Cléo de 5 à 7 (1961) dir. Agnès Varda
Corinne Marchand, Cléo de 5 à 7

Corinne Marchand, Cléo de 5 à 7

Varda’s Cléo is part of the ‘Left Bank’ of the French New Wave.  The Left Bank, including Alain Resnais (Hiroshima mon amour, Last Year at Marienbad) and Chris Marker (La Jetée) was more political and more explicitly existential than the Right Bank, which included Jean-Luc Godard (Breathless, Vivre sa vie) and François Truffaut (The 400 Blows, Jules et Jim).

You can find an easy exception in Godard’s (Alphaville) and Truffaut’s (Fahrenheit 451) political films, but theirs are more abstractly Marxist and less concerned with contemporary left-wing politics that the Left Bank is.  Varda includes a radio newscast of the war in Algeria in her film, implicating French filmgoers in the same neglect that Cléo has for anyone outside herself.

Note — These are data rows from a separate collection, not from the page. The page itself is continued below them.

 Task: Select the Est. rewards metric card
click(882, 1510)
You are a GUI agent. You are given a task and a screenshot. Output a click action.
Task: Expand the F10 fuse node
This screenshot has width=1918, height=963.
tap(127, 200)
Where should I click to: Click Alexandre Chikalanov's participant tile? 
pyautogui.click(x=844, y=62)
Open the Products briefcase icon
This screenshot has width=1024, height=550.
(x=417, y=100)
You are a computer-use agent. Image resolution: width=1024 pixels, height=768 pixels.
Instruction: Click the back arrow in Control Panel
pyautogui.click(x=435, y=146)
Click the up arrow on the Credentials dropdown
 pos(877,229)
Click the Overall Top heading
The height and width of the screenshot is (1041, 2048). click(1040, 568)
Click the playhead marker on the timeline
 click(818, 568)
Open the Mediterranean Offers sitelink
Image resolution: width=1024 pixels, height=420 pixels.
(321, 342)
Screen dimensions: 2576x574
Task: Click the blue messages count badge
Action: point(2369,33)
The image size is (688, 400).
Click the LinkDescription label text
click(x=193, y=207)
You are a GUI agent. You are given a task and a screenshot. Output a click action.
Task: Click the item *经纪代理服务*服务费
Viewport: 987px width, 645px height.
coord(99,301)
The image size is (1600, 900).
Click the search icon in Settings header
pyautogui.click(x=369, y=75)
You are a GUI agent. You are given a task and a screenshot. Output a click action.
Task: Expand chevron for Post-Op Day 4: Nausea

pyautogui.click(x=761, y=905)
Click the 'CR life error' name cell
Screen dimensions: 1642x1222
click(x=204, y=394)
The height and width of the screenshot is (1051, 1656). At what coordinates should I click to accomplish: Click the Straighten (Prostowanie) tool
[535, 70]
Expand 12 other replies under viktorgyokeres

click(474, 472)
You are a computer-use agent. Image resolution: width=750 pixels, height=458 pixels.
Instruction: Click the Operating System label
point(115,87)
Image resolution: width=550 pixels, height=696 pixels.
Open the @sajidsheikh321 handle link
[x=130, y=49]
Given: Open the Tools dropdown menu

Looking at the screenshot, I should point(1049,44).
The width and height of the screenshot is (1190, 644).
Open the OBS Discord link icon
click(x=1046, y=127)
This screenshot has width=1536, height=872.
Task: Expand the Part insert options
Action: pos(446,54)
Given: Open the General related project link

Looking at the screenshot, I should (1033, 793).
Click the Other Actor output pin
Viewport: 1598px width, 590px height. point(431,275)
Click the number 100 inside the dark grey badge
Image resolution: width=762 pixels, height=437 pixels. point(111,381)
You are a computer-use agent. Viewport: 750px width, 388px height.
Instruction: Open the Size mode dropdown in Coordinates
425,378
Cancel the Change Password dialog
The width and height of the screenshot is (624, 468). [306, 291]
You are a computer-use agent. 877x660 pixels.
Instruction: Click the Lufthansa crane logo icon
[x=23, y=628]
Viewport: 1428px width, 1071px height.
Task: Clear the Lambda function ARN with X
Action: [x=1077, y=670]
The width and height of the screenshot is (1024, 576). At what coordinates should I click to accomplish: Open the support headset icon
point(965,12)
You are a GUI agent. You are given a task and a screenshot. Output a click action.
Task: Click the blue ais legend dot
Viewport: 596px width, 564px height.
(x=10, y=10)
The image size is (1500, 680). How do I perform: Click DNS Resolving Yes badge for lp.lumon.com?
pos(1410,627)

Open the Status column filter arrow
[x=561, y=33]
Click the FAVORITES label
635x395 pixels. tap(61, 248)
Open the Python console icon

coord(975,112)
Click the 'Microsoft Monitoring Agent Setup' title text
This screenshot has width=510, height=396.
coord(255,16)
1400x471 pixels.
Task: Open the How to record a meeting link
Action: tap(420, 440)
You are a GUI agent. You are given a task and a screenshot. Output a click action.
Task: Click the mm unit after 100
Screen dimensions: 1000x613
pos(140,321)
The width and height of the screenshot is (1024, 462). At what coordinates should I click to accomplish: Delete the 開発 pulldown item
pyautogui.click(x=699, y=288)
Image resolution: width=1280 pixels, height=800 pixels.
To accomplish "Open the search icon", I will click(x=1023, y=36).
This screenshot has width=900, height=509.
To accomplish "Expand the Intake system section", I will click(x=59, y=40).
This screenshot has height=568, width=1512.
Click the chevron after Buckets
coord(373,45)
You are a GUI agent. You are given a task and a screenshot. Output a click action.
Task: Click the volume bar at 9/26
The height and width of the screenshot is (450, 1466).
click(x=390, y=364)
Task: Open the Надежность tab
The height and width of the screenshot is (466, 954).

Cléo vanity isn’t exactly a moral failing.  As a beautiful female singer, she’s subject to the male gaze even more than most women.  She doesn’t see herself internally; she only looks at herself through a mirror, trying to see herself as a man would see her.

But, in the traditional of existential fiction, that all changes when Cléo is faced with the prospect of her own death.  She seeks an escape, but cannot find one.  Perhaps most cruelly, she learns that her own mortality doesn’t affect other people in the way it affects her.  This is driven home by the nonchalant, accidental way she learns her fate.

It takes less than an hour and a half (the film obeys the unity of time) for evidence of Cléo’s character change to surface.  She finds a real conversation, and real companionship with the soldier she meets at the park.  She’ll still be dealt with on the surface by most people – but now, she has hope for an authentic life.

Cléo de 5 à 7 is #553 on the 2012 edition of the TSPDT 1,000 list I’m blogging through.  I’ve now seen 452.